Stored data
━━━━━━━━━━━━━━━━━━━━

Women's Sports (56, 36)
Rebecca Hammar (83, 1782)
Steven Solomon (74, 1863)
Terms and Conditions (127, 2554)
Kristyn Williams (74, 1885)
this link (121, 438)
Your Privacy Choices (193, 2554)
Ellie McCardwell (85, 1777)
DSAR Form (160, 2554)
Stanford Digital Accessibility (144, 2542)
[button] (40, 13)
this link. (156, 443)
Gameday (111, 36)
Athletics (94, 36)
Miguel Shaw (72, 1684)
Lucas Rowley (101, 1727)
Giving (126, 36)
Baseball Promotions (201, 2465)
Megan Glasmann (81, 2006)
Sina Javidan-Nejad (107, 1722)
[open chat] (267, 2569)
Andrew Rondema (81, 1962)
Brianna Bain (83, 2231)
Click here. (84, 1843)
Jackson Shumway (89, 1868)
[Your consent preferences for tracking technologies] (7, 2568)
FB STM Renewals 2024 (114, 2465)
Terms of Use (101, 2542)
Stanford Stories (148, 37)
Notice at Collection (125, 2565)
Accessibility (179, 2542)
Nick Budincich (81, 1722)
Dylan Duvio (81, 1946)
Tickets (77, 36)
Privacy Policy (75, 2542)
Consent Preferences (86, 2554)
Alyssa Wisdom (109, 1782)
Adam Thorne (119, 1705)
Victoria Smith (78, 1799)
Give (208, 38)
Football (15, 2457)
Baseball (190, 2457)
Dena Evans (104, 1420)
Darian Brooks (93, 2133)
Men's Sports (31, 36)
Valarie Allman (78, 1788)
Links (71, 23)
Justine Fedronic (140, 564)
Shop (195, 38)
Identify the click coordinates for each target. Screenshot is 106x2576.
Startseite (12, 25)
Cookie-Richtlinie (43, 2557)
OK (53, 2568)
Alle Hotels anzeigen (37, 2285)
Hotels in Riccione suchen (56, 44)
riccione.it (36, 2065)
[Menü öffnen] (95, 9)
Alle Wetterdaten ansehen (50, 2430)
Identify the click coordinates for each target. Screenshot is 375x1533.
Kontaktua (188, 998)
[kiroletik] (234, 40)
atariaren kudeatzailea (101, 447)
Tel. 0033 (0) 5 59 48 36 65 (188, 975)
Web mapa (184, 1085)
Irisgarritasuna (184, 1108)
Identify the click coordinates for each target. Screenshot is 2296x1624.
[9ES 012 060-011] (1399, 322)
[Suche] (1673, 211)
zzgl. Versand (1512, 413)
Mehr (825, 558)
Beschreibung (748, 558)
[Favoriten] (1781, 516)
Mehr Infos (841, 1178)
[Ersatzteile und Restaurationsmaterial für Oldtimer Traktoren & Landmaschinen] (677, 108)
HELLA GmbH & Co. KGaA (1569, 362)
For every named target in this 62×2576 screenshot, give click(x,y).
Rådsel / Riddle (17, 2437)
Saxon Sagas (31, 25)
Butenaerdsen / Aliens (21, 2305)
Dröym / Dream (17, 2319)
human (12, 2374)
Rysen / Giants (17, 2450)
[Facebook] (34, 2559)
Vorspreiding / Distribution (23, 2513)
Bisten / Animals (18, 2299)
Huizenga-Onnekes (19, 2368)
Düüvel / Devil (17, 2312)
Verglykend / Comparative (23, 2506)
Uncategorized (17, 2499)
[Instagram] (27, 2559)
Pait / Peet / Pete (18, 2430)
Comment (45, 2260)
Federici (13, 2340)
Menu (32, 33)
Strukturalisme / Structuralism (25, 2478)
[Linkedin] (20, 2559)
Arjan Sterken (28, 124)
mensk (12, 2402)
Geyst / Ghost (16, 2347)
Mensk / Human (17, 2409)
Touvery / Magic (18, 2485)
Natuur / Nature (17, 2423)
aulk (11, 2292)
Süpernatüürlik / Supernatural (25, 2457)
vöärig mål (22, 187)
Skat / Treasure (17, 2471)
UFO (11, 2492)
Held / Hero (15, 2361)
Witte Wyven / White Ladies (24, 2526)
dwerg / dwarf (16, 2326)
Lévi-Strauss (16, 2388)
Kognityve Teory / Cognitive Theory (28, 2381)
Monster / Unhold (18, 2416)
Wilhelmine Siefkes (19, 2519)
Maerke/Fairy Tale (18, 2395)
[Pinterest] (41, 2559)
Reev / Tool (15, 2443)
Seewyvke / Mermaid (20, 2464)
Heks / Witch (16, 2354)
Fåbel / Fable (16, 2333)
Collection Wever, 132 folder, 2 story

━━━━━━━━━━━━━━━━━━━━

Starting from the line with "Fåbel / Fable (16, 2333)" and ending with the final line of the data, quote every line exactly, both ends included.

Fåbel / Fable (16, 2333)
Collection Wever, 132 folder, 2 story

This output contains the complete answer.